Here,alcrecords the average number of drinks a pregnant woman has per day,malfthe number of babies with malformations andno.malfthe number of babies without malformations.
To study whether alcohol consumption has an effect, we can first fit a logistic model to the data with the intercept andalcas predictors.
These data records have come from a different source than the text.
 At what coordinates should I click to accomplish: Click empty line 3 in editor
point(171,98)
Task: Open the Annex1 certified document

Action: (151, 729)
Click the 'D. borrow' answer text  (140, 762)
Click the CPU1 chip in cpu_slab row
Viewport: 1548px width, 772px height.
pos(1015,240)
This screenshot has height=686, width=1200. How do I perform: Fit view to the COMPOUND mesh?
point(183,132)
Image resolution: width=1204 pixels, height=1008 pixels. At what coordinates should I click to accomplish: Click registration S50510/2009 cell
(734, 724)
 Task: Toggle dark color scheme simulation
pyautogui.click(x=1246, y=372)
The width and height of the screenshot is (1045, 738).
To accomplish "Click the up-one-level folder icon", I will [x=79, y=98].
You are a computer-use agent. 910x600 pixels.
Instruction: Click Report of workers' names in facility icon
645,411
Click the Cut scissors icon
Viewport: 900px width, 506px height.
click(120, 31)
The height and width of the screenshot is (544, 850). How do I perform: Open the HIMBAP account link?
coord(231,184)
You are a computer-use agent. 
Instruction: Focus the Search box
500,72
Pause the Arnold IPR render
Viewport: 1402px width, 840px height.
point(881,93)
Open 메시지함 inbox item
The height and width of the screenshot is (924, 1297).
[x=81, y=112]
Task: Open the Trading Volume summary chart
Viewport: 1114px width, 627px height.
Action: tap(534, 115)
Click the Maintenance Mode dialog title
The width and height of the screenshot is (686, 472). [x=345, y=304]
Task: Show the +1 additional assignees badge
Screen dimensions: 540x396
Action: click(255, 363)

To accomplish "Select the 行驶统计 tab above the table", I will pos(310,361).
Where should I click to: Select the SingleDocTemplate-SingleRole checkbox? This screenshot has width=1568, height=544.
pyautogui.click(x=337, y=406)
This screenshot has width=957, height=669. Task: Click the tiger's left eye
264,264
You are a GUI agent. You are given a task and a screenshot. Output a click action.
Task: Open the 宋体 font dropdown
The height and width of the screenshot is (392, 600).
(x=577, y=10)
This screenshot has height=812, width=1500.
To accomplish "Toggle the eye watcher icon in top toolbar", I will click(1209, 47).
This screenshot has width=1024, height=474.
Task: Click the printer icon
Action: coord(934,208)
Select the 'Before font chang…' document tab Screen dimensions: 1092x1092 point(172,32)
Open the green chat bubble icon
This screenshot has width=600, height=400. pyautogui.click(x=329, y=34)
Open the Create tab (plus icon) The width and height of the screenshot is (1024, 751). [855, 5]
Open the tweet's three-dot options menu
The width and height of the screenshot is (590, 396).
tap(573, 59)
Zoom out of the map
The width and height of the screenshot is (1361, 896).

Fit the model and look at its summary.
m1 <- glm ( cbind (malf,no.malf) ~ alc,family= binomial) summary (m1)
Call:
glm(formula = cbind(malf, no.malf) ~ alc, family = binomial)
Deviance Residuals:
[1] 0 0 0 0 0
Coefficients:
Estimate Std. Error z value Pr(>|z|)
(Intercept) -5.87364 0.14454 -40.637 <2e-16 ***
alc<1 -0.06819 0.21743 -0.314 0.
alc1-2 0.81358 0.47134 1.726 0..
alc3-5 1.03736 1.01431 1.023 0.
alc>= 6 2.26272 1.02368 2.210 0.0271 *
—
Signif. codes: 0′‘0.001 ‘‘ 0.01’‘ 0.05′.’ 0.1” 1
(Dispersion parameter for binomial family taken to be 1)
Null deviance: 6.2020e+00 on 4 degrees of freedom
## Residual deviance: 1.8163e-13 on 0 degrees of freedom
## AIC: 28.
##
## Number of Fisher Scoring iterations: 4
Are the data entered in a grouped form? Yes, the data entered in a group form. Why are the deviance
residuals all 0? Because this model is saturated. Now compare the observed and the fitted counts.
m <- malf + no.malf
fitm1.malf <- predict (m1,type="response") * m
fitm1.no.malf <- m - fitm1.malf
cbind (malf,no.malf,fitm1.malf,fitm1.no.malf)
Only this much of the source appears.